In relation to COVID triage, the Department of Health and Social Care has been judicially reviewed for not giving guidance, and threatened with judicial review for giving guidance that it hadn’t given. That creates a particular risk-averse context in the minds of civil servants.
Of course we were also working in an environment of Trump, and post-truth politics, all of which radically changed the way in which you could think about having influence.
An ethics ecosystem
Those are the key things that struck me as giving a flavour of trying to offer responsible, ethical advice during this pandemic. I conclude by making a couple of observations:
The first is that it is important that people who understand, and are interested in, and care about ethics are in the room, but it’s equally important that there are people outside the room, holding up a mirror to decisions and enabling us to have critical reflection. If you don’t have people in the room, it’s highly probable that ethical issues are overlooked. If you do have people in the room, of course, they risk being captured. So we want to have people who care about ethics close to decision making. But we also want to have people independent from that, if we’re going to have an effective system.

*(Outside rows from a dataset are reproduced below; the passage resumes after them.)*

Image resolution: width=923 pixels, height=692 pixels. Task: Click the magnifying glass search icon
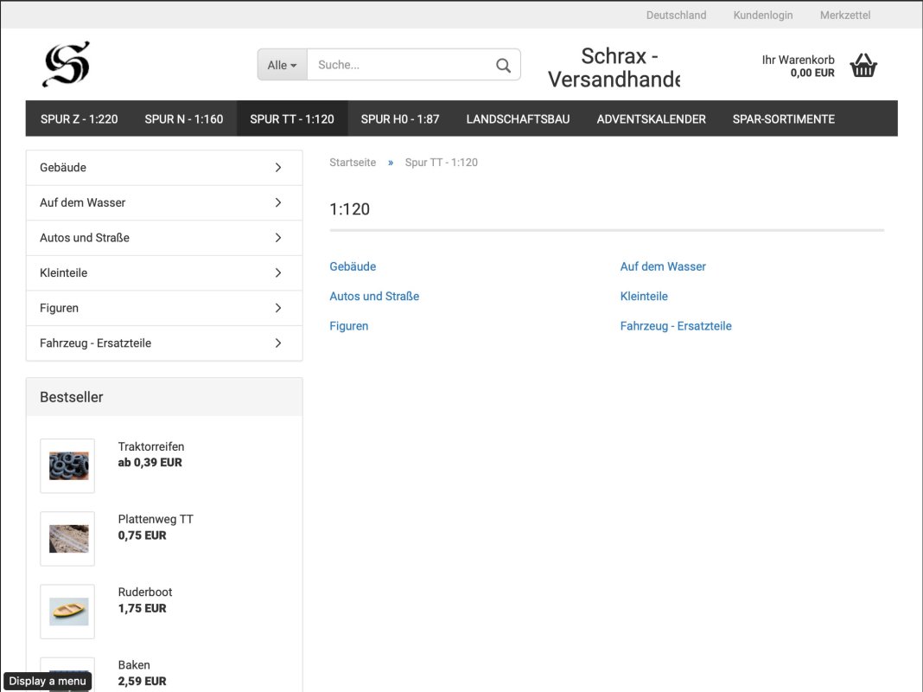(503, 65)
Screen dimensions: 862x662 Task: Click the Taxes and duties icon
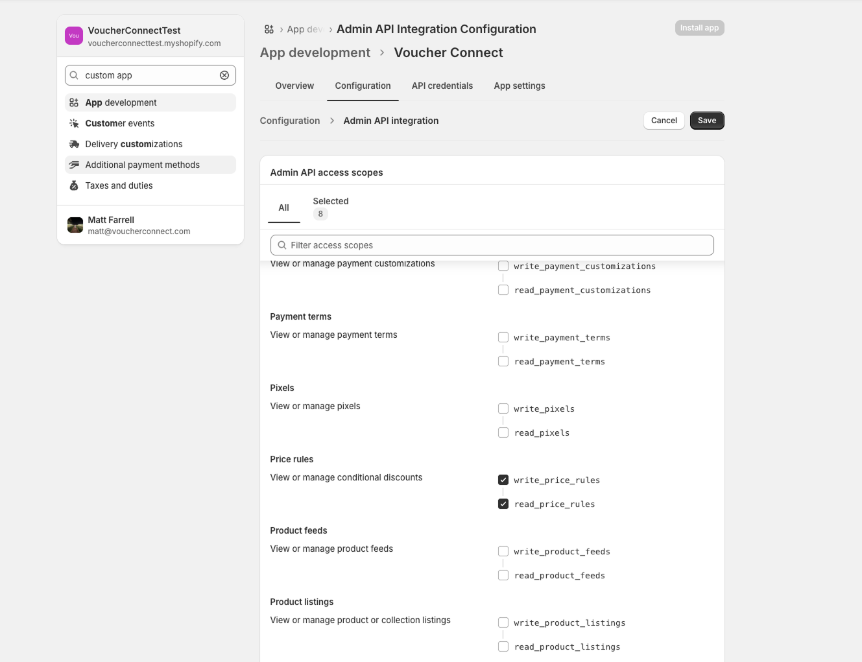pos(74,185)
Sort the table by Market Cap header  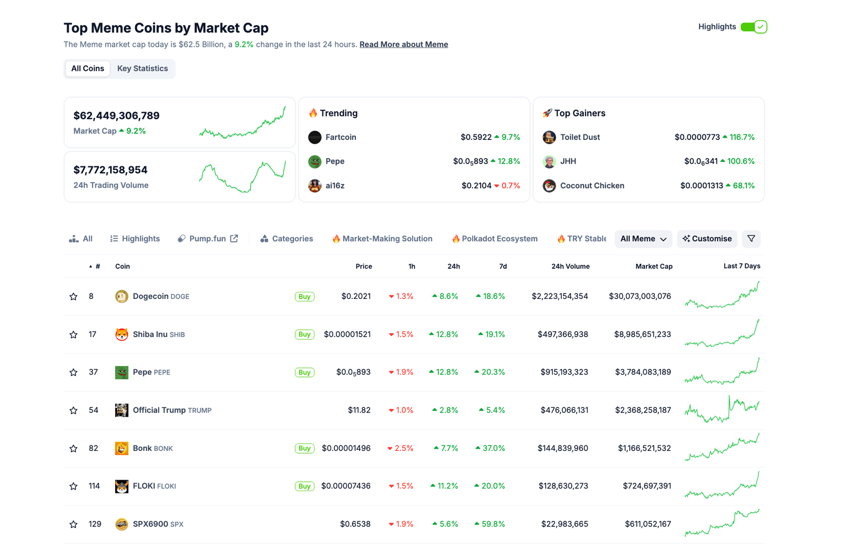pos(654,266)
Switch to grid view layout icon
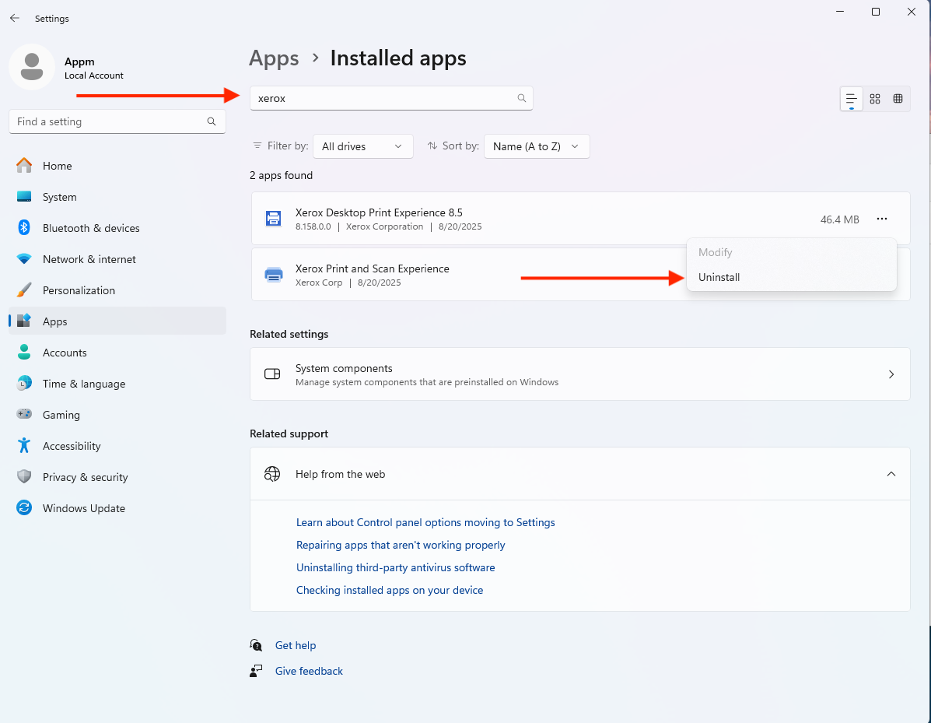 [875, 99]

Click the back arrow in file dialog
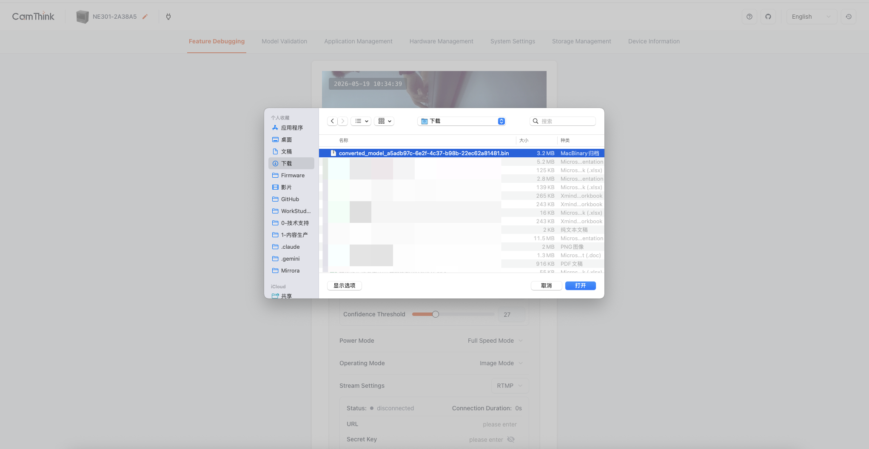(332, 121)
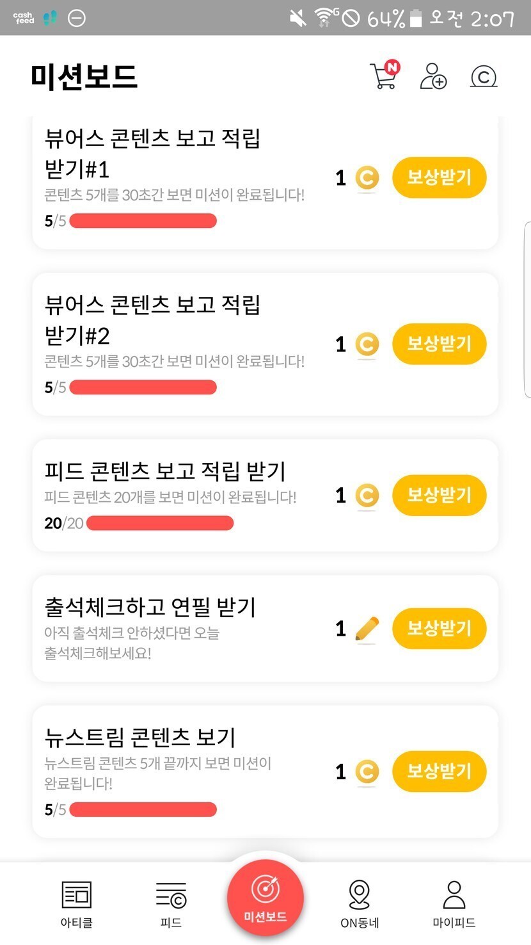Viewport: 531px width, 945px height.
Task: Open the 출석체크하고 연필 받기 mission title
Action: (x=150, y=606)
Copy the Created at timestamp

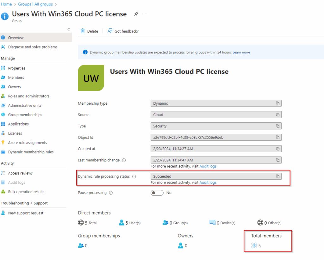click(x=277, y=149)
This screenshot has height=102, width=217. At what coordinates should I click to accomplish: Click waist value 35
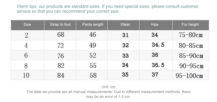(x=125, y=75)
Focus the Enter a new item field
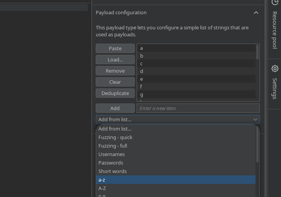This screenshot has width=281, height=197. coord(198,108)
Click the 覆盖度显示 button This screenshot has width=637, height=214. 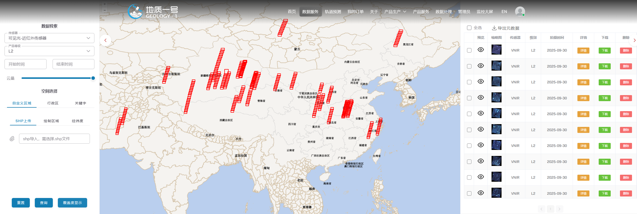72,203
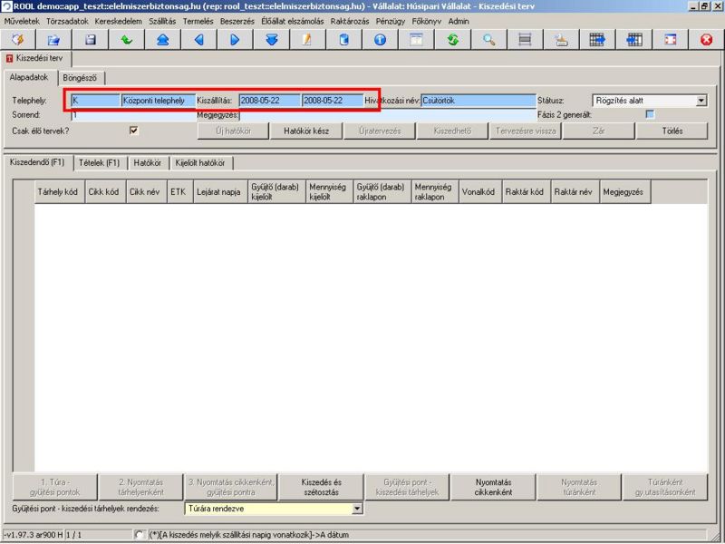Click the 'Hatókör kész' button
This screenshot has width=725, height=544.
click(x=306, y=131)

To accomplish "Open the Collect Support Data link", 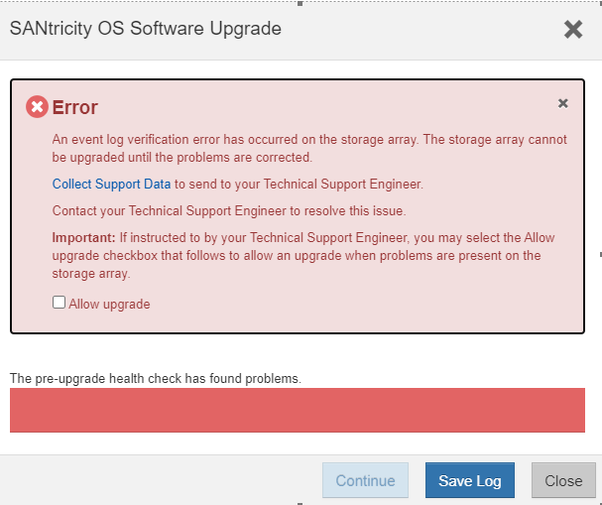I will tap(113, 184).
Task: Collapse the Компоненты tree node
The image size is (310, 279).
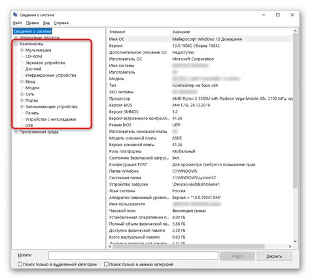Action: (16, 44)
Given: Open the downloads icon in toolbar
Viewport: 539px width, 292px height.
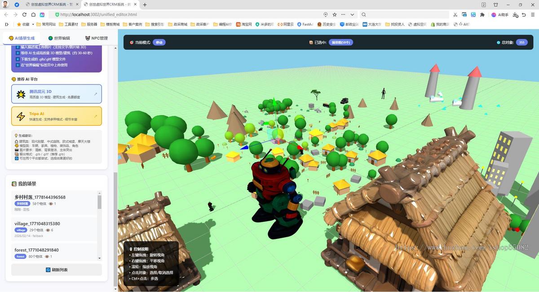Looking at the screenshot, I should pos(515,15).
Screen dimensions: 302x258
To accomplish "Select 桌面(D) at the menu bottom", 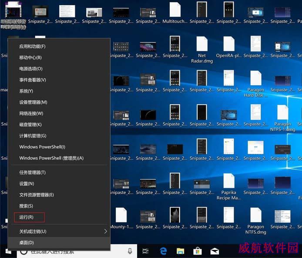I will click(x=27, y=243).
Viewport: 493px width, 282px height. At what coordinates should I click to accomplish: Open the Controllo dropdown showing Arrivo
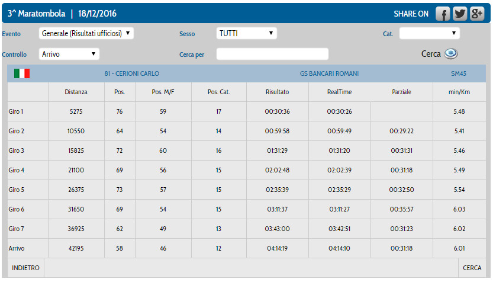69,54
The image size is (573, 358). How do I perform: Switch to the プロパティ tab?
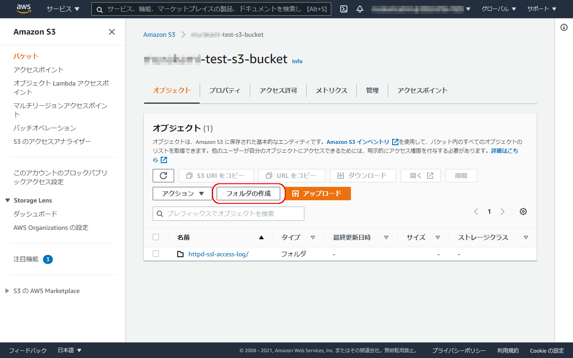pyautogui.click(x=224, y=90)
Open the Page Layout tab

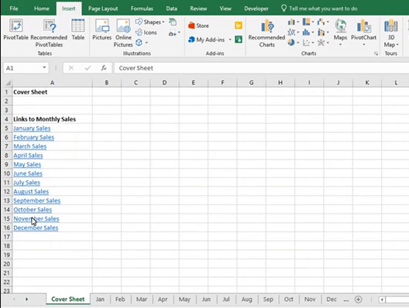point(103,9)
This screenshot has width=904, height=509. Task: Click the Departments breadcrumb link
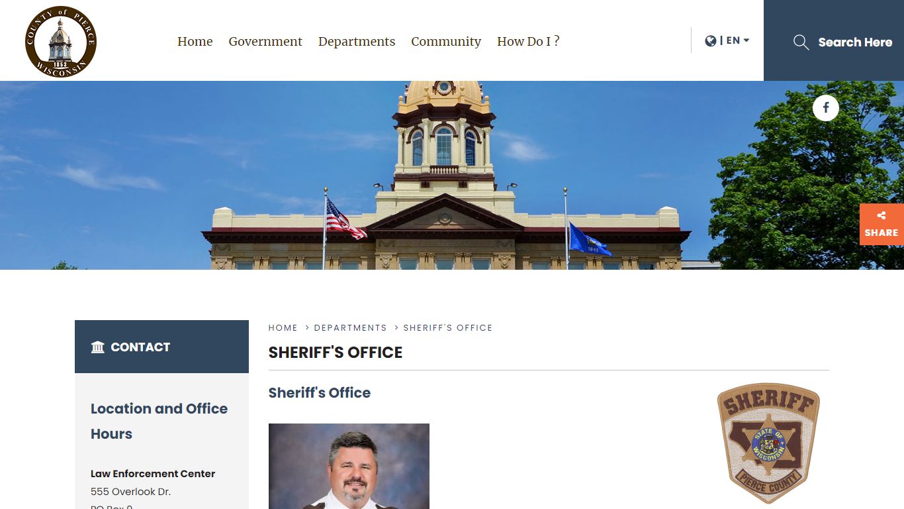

So how do we evaluate our success in incorporating ethical expertise into public decision making? Well we want to reassure ourselves that the ethical perspectives that were deployed, did capture the range of issues that are significant, so we didn’t overlook things. We also want to ask ourselves whether there were some decisions that fell so far outside the boundaries of acceptability, and the ethical implications are exposed, that it’s fair to call them unethical, as opposed to just a different ethical solution than the one we prefer. And absolutely we should hold on to the expectation that the public are entitled to have the values on which decisions are based explained to them.
So my last remark is that, if we’re thinking about the effect of ethical advice, we should think about it as an ecosystem, and we shouldn’t examine specific components separately, as if they could achieve all the things we need from ethical advice each and every time it’s offered. We should ask ourselves whether the net impact of the ecosystem that we have in place is that public decision-making is sufficiently informed by ethical expertise.